> _Prompt_
Within the entries that follow, show each line where the word "computer" occurs.

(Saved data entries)
Start of Block
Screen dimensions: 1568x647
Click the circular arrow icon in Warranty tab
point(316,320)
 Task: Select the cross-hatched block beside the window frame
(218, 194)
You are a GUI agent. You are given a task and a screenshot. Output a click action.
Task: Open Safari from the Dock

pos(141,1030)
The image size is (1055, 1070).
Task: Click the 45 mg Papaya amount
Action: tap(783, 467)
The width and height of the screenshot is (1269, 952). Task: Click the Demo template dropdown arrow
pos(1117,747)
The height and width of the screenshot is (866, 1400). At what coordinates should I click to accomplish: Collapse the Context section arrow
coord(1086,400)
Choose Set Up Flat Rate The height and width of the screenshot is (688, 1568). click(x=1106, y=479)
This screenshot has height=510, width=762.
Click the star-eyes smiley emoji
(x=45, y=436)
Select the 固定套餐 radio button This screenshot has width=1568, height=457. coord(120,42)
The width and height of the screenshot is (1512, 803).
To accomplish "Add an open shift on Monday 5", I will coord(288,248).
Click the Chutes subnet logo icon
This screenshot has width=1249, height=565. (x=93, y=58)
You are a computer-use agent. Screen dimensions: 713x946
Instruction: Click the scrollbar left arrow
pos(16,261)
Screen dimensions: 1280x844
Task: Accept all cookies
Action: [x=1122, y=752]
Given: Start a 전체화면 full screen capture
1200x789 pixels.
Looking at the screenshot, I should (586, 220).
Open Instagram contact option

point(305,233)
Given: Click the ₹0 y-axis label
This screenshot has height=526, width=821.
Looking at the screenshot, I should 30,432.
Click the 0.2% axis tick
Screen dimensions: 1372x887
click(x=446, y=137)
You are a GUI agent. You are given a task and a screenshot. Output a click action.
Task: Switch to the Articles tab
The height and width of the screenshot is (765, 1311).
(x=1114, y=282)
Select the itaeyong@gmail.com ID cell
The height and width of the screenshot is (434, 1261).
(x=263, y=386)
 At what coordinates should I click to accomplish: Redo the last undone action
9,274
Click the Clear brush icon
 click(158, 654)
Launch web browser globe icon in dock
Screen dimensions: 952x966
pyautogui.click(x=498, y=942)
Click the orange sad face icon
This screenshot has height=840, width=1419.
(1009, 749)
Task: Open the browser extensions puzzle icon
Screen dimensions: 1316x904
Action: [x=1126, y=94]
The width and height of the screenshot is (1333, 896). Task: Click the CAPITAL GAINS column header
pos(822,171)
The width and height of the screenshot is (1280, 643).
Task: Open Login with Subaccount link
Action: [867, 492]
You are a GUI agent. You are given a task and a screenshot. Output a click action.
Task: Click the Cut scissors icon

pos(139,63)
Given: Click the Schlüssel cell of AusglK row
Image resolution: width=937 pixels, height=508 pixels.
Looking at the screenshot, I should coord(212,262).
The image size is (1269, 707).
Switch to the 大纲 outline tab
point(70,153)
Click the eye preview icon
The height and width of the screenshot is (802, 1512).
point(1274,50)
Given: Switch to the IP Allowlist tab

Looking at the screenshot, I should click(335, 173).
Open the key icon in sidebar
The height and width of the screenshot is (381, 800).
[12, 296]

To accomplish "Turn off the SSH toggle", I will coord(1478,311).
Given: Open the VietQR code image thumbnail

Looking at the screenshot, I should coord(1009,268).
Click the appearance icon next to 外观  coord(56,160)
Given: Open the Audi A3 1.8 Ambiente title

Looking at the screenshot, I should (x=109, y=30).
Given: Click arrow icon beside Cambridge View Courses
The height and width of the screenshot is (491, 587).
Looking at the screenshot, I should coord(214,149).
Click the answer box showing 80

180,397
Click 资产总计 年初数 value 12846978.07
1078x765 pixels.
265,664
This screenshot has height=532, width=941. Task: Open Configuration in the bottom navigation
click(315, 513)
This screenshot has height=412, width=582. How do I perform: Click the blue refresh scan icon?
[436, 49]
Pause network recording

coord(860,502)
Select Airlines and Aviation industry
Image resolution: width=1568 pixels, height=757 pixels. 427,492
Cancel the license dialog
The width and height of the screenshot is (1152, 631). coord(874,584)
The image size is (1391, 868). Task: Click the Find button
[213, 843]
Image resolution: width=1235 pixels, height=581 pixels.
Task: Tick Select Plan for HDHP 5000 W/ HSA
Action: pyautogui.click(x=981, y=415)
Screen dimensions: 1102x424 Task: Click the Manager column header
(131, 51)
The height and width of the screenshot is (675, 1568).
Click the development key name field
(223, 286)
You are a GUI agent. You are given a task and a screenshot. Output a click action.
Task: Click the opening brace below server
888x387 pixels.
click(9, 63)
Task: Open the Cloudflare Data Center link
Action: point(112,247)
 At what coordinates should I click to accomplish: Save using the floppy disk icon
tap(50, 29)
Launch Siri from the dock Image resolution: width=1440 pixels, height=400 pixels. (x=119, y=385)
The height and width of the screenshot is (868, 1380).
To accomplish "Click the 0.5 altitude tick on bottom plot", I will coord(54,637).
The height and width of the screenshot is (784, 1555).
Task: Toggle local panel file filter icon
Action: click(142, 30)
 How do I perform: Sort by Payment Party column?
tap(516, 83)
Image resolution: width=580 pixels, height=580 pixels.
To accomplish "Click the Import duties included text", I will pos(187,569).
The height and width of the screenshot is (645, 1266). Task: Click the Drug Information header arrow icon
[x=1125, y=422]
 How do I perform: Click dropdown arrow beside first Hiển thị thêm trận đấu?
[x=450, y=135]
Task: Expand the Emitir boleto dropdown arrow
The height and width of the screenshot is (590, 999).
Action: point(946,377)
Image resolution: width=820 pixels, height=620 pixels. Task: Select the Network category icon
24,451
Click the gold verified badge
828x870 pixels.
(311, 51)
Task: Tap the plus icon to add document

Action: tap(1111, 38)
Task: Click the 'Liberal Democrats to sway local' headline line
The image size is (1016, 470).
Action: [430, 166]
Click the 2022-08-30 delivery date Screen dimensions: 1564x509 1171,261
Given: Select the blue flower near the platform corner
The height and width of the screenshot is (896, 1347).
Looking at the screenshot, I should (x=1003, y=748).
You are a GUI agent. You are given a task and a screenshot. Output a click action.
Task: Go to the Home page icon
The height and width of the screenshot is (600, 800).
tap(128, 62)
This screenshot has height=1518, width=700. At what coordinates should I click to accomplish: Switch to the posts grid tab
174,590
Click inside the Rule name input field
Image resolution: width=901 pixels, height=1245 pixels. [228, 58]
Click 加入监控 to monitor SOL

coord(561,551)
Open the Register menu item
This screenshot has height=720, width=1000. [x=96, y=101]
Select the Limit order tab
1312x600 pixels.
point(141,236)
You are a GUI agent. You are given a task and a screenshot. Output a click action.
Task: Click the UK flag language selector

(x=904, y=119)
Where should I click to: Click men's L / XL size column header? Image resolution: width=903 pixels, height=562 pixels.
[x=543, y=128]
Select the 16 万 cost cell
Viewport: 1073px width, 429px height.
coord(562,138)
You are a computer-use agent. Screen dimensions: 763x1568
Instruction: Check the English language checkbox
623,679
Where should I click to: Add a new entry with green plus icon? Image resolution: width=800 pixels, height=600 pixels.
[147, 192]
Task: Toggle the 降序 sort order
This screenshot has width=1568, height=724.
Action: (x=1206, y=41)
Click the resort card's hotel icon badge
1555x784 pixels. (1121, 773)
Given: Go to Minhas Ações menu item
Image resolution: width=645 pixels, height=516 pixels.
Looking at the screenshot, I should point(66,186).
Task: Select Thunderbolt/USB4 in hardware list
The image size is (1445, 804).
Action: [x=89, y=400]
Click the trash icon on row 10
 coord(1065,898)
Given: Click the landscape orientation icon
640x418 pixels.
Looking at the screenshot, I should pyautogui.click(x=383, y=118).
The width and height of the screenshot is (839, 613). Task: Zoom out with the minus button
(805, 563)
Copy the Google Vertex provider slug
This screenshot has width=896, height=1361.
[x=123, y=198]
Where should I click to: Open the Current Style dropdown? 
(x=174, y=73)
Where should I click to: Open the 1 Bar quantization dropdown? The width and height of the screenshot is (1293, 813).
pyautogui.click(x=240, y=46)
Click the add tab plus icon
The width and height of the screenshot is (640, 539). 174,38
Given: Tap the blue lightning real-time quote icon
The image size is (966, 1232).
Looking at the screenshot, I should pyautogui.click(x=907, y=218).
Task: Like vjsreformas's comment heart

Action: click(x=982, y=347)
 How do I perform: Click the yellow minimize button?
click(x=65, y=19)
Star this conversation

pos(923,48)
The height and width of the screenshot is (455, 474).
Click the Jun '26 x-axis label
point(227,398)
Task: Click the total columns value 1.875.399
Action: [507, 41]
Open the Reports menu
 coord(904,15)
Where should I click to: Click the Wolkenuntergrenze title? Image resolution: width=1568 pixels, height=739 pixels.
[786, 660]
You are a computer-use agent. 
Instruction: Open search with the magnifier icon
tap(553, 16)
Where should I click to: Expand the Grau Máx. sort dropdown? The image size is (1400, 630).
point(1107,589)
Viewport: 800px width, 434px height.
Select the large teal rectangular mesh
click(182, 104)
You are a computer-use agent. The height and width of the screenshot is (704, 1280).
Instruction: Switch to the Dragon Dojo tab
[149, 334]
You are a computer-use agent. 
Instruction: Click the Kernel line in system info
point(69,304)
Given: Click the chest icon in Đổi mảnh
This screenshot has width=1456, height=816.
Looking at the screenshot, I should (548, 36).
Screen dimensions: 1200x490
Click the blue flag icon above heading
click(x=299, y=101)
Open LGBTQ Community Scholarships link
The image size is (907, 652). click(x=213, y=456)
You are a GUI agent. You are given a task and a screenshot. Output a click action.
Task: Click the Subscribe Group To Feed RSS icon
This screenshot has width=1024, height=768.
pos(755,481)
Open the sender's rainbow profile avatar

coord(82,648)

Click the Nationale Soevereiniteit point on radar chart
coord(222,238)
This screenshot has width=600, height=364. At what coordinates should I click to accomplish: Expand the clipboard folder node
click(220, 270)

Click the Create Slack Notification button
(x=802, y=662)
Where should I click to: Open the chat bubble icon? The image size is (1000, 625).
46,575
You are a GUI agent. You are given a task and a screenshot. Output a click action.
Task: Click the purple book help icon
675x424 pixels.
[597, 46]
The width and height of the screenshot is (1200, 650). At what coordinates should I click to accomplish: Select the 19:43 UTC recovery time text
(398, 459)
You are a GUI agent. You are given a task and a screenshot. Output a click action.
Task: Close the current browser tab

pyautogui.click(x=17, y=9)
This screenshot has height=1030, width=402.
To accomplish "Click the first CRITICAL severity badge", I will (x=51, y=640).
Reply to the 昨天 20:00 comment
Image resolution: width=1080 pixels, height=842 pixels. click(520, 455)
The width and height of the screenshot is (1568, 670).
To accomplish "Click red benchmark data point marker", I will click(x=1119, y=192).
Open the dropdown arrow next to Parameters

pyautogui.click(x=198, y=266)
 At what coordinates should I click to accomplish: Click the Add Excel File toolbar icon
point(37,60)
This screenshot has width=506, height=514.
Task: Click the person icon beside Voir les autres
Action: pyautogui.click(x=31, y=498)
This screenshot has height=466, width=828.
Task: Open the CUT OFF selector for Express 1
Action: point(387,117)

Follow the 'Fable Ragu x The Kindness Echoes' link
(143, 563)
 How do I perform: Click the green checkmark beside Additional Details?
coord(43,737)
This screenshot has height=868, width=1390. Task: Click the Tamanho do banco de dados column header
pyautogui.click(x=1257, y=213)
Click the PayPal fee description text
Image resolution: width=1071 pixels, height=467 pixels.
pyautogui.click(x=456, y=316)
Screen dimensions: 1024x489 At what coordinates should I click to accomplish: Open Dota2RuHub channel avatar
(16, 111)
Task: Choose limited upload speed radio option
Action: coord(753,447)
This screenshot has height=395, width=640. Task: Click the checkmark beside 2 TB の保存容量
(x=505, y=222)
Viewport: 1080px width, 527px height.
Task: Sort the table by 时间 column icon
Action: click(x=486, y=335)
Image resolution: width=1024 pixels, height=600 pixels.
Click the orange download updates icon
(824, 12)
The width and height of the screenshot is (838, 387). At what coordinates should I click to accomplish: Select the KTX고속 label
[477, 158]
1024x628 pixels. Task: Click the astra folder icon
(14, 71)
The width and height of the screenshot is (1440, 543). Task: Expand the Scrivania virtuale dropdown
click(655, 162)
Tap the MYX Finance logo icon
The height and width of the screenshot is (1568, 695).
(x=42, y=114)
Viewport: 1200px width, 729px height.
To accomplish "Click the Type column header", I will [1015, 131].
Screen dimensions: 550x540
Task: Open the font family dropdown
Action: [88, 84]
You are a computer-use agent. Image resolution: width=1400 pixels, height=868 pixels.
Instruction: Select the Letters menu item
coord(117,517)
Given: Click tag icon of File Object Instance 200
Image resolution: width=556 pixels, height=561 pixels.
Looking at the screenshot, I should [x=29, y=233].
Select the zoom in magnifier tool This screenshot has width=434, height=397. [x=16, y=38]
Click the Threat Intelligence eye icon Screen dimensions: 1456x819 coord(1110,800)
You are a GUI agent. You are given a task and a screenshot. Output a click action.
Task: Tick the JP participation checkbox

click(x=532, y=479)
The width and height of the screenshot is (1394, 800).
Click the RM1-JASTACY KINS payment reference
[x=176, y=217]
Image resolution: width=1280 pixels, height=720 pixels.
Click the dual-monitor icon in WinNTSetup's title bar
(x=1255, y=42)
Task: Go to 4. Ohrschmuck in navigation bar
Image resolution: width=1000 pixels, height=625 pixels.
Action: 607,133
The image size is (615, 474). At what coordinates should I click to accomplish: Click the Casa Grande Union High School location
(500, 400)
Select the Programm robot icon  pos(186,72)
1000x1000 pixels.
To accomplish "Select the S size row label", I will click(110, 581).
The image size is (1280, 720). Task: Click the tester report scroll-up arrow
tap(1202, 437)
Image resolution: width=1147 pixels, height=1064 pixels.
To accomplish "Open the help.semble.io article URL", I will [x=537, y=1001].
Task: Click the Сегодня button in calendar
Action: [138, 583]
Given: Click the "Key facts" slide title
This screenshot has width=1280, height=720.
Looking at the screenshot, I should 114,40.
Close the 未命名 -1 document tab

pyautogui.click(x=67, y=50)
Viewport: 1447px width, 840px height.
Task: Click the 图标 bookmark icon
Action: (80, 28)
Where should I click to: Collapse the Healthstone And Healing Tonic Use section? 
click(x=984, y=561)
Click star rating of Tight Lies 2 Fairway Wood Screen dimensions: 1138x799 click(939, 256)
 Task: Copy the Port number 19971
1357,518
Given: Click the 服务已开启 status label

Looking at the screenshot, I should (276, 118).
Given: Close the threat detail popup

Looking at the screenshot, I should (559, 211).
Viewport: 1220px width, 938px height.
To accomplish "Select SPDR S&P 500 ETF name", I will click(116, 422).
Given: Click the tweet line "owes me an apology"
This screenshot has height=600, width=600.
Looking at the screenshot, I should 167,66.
End of Block
> _Solved problem_
You are a computer-use agent. Screen dimensions: 713x946
You are a computer-use agent. Screen dimensions: 763x1568
You are a computer-use agent. 
You are a computer-use agent. The height and width of the screenshot is (704, 1280).
You are a computer-use agent. 
You are a computer-use agent. Image resolution: width=1400 pixels, height=868 pixels.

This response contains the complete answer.